Colin Edwards won the first ever World Superbike race at the brand new Lausitzring circuit in Germany after holding off Troy Bayliss
for much of the race on a day where a Michelin was the tyre to have.
Factory Castrol Honda rider Colin Edwards made history by becoming the first ever winner of a World Superbike race at the impressive new Lausitzring facility in the former East Germany as he led the opening 23-lap encounter from start to finish. Edwards' triumph came under intense pressure from start to finish, firstly from Neil Hodgson
and then Championship leader Troy Bayliss
when the Englishman's Dunlop tyres began to go stale shortly after half distance.
Michelin tyres were definitely the preferred option in race one as the Dunlop shod Hodgson and Troy Corser
found to their cost with the softer Dunlop's badly blistering during the second half of the race. Pole-sitter Hodgson eventually fell back to eighth place while Corser managed to hold on to fifth as he watched Edwards replace him as the second place-man in the point's standings.

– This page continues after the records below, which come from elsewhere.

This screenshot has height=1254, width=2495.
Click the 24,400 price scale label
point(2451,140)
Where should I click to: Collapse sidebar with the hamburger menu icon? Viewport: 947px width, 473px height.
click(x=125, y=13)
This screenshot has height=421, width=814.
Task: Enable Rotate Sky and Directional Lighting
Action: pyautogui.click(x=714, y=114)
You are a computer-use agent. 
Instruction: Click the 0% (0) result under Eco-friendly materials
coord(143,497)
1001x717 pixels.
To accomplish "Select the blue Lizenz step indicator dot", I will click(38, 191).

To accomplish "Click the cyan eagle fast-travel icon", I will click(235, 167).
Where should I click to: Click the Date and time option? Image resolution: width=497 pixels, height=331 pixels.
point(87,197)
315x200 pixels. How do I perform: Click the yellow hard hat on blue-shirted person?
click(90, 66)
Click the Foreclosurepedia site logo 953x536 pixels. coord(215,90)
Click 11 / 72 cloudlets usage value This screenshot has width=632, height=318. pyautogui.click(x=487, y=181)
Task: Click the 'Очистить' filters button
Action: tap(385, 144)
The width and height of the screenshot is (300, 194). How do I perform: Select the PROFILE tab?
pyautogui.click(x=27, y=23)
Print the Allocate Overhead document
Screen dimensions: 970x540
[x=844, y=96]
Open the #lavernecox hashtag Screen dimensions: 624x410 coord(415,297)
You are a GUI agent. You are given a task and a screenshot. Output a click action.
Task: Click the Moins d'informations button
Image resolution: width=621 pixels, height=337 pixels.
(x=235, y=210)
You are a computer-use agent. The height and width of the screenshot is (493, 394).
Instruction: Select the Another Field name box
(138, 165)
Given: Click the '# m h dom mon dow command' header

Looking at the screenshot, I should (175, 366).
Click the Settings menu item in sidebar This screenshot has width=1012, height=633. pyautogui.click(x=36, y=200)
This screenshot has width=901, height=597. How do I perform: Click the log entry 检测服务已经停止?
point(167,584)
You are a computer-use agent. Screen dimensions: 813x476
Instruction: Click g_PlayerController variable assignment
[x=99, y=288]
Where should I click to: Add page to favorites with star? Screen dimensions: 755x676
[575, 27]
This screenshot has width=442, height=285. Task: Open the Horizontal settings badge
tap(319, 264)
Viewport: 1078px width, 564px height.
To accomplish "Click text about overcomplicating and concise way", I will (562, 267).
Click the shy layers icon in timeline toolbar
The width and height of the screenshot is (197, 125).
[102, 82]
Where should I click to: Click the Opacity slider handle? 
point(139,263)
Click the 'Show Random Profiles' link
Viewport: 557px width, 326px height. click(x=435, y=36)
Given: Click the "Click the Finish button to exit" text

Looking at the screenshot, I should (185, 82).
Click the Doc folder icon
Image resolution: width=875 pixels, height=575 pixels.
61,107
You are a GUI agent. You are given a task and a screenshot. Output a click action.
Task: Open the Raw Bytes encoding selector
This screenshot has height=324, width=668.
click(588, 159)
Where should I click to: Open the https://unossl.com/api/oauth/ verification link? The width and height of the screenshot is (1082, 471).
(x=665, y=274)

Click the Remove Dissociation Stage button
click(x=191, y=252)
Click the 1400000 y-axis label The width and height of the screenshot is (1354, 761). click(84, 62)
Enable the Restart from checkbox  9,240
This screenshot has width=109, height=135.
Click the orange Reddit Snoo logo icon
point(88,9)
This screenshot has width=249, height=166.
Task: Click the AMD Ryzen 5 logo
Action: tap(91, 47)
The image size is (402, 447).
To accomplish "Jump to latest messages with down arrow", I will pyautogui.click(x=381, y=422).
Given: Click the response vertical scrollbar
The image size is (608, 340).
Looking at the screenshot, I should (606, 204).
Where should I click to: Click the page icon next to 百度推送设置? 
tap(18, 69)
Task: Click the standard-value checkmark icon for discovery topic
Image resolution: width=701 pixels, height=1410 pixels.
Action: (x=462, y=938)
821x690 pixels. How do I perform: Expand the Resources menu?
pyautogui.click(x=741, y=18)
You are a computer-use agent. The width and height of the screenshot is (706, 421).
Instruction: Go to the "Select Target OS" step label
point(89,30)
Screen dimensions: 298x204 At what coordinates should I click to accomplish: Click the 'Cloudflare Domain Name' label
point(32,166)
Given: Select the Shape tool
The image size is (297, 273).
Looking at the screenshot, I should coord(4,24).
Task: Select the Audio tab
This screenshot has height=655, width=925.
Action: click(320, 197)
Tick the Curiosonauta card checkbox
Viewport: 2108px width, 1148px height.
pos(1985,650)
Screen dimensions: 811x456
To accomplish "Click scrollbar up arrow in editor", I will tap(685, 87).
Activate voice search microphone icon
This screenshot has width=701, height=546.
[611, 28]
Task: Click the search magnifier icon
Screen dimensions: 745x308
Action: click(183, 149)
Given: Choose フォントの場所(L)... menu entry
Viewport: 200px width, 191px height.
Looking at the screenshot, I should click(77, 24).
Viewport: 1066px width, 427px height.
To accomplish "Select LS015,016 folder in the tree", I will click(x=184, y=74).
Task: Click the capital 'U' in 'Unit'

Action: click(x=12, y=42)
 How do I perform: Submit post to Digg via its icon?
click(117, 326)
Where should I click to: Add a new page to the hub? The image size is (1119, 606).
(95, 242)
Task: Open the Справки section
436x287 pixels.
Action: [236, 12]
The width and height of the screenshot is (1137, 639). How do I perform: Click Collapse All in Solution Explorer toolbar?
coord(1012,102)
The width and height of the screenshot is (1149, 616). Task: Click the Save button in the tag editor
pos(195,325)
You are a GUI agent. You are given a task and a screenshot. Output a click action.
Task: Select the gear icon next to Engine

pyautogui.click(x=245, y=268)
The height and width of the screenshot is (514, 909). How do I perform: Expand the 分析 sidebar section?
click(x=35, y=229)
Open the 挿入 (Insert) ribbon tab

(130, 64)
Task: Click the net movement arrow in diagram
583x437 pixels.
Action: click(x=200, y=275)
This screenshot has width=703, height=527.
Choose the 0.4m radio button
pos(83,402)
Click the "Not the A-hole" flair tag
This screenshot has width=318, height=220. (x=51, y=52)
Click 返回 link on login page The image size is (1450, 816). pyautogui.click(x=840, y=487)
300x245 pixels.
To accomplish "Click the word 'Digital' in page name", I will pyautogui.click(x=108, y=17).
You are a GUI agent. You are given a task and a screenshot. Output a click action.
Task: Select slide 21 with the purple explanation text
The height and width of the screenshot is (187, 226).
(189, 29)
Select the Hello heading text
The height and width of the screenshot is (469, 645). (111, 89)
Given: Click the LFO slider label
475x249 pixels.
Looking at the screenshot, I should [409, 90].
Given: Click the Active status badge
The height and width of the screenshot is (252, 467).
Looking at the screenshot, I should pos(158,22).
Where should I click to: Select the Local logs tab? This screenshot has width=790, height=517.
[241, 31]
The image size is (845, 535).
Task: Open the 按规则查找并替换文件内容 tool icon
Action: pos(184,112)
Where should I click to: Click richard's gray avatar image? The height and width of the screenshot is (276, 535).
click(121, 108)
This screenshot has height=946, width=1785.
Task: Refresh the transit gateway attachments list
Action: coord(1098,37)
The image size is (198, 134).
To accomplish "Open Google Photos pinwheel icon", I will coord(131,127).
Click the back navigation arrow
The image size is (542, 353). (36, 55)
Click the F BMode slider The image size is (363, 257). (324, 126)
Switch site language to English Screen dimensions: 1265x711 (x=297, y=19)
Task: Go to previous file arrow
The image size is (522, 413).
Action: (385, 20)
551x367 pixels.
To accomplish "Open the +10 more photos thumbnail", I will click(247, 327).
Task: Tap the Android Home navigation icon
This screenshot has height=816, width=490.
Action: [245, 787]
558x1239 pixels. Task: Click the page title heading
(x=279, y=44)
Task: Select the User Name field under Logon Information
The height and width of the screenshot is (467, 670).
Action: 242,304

The defending World Superbike Champion was as cool as a cucumber throughout the 23-lap encounter as he first held off a determined looking Hodgson and then toyed with the Infostrada Ducati of Bayliss until the finish. Bayliss looked faster through the technical middle portion of the track but Edwards was superior on straight-line speed and under braking and the gap between the two ebbed and flowed between half a second and 1.5-seconds with the second Castrol Honda of Tadayuki Okada keeping a close watching brief in third after dispensing with Corser, Hodgson and the injured Ben Bostrom
in the opening five laps.
After qualifying pointed towards a tremendously close battle, many people were disappointed with the lack of overtaking for although the racing at the front was close, passing opportunities were few and far between and Bayliss was unable to get alongside the Texas Tornado who crossed the line with six tenths of a second to spare for his third win of the 2001 season.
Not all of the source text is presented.